#### WHAT IS NEEDED:
Reproduce exactly the lines below, starting at the line that contains "You are a computer-use" and ending with the last line of the records, both included; leave out any pictures.

#### SUPPLIED INFORMATION:
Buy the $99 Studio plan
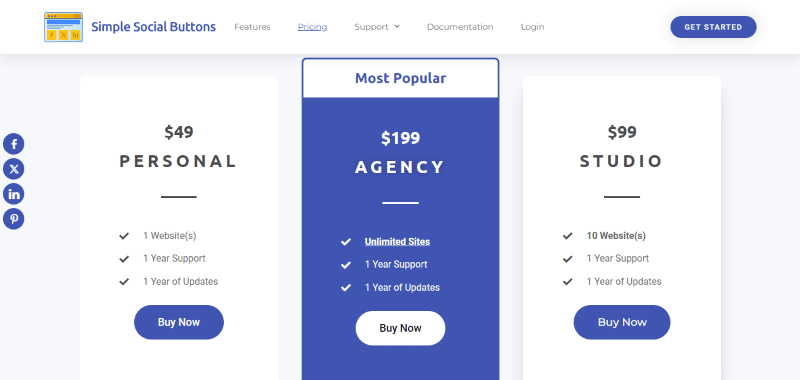[622, 322]
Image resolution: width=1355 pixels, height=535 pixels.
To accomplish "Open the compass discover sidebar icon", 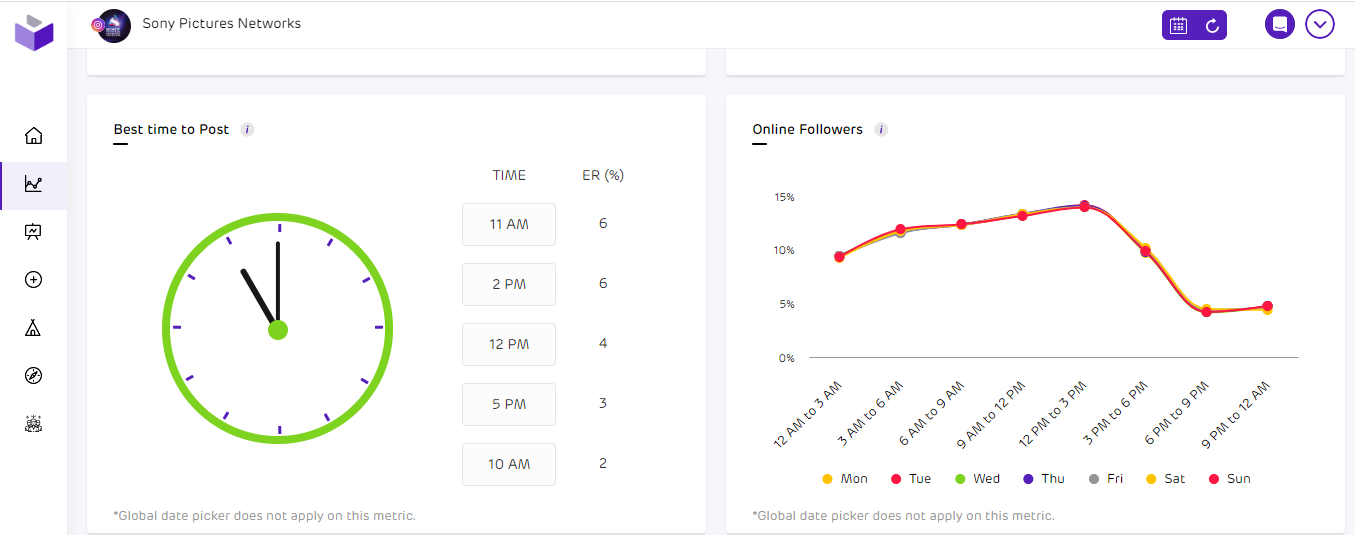I will (33, 376).
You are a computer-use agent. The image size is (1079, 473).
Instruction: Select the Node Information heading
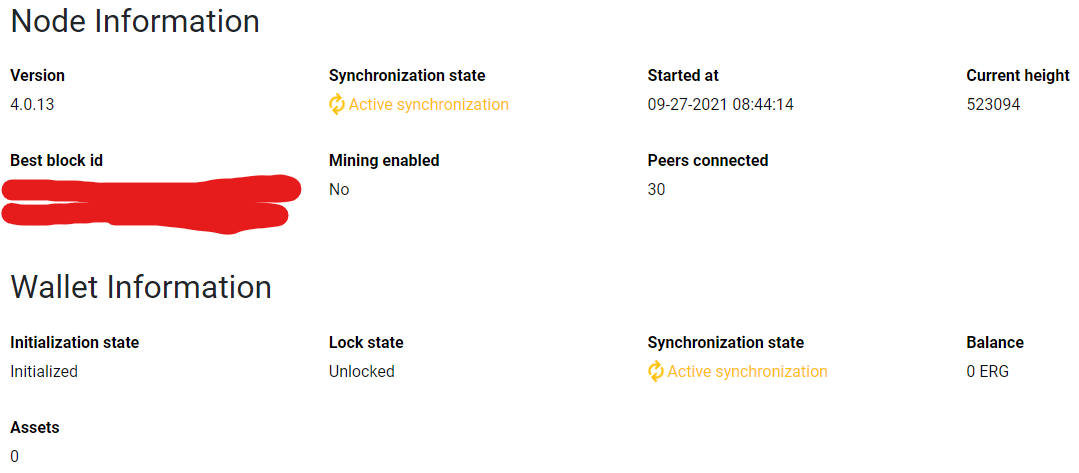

#### YOUR RESPONSE:
You are a computer-use agent. The image size is (1079, 473).
Instruction: Select the Node Information heading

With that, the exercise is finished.